El ingeniero agrónomo Daniel Ploper, investigador emérito y exdirector del INTA Obispo Colombres con más de cinco décadas de experiencia, calificó esta situación como el problema más importante para la producción agropecuaria nacional. “Viendo lo que está ocurriendo en el país, el tema que más me aflige, el que considero clave para la producción agrícola, particularmente en la zona central, es el tema de la nutrición y de la falta de fertilización que hay, la falta de reposición de esos nutrientes”, afirmó Ploper en diálogo con Clarín Rural.

Fósforo, el nutriente más comprometido

El experto señaló que la principal causa de este deterioro es la falta de reposición de los nutrientes que se extraen con cada cosecha. En el caso del fósforo, por ejemplo, el 60% de los lotes presenta niveles cercanos a la insuficiencia. Argentina se posiciona como uno de los países productores de granos con menor tasa de reposición de nutrientes, tanto en general como de fósforo en particular. Esta práctica, según Ploper, está “consumiendo” el recurso natural del suelo, una ventaja comparativa que el país posee a nivel mundial.

“Cuando uno comenta que el productor argentino puede sobrevivir, en el caso de soja, con retenciones que estuvieron en el 33% y ahora en 24% con investigadores o con productores extranjeros, no pueden entender cómo puede hacerlo. En otros países, inclusive, lo subsidian. Pero eso lo estamos haciendo a expensas de algo que se llama suelo, que es el recurso natural con el que fuimos bendecidos en comparación con otras regiones del mundo”, analizó el experto.

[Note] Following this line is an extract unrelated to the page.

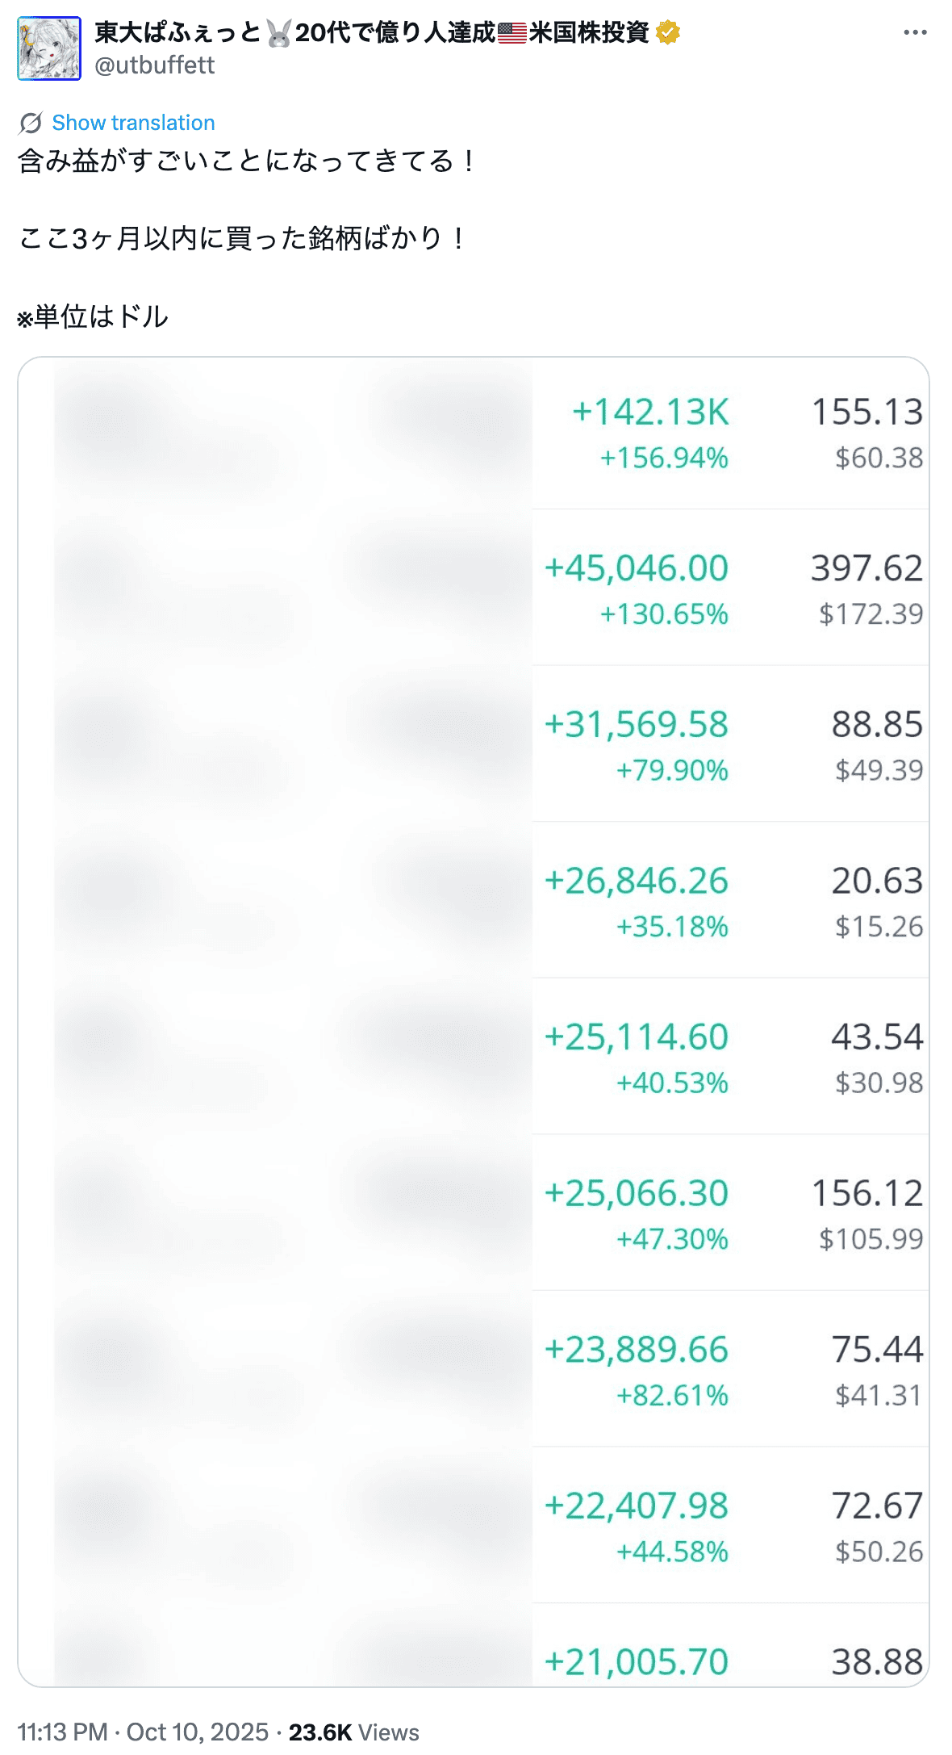Click the $15.26 cost basis value

879,927
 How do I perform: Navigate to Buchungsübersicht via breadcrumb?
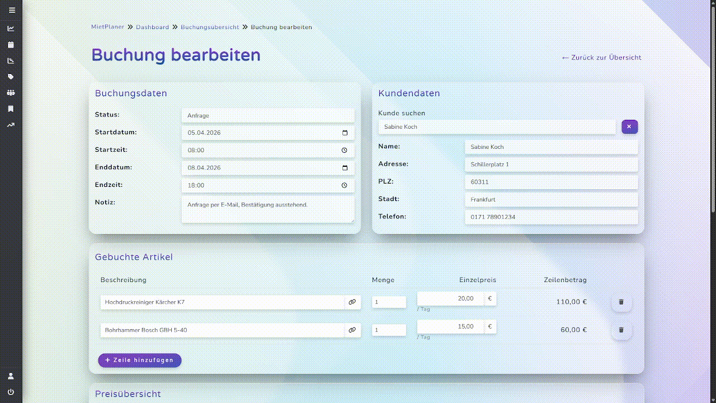[210, 26]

El impacto de esta deficiencia es directo en la productividad. Ploper ejemplificó con la soja, donde la brecha de rendimiento entre la producción potencial y la real alcanza el 28%, lo que se traduce en una pérdida de 900 kilos por hectárea. Esto se debe a que solo la mitad de los lotes se fertiliza, y los suelos ya no pueden proveer los nutrientes necesarios para las plantas como lo hacían décadas atrás.

Causas y posibles soluciones

Los motivos detrás de la falta de fertilización y reposición de nutrientes son multifactoriales. Incluyen desde la falta de conocimiento y mitos, hasta limitaciones económico-financieras y negligencia. Sin embargo, uno de los argumentos más recurrentes entre los productores es la escasa rentabilidad que les deja la actividad, presionada por la alta carga impositiva. A pesar de esto, Ploper insistió en que existen estudios que demuestran el retorno de la inversión en fertilizantes, considerándolo una decisión empresarial estratégica.

Para revertir este empobrecimiento de los suelos, el investigador enfatizó la urgencia de adoptar un “plan más agresivo” que no solo frene el consumo, sino que también apunte a devolver los nutrientes al suelo. Esto implica una fuerte inversión en educación y difusión de información, donde los medios de comunicación y los extensionistas juegan un rol clave. Además, Ploper subrayó que esta tarea no puede recaer únicamente en las empresas de fertilizantes, sino que requiere de “políticas de estado que sostengan firmemente el proceso de recuperación de los suelos”.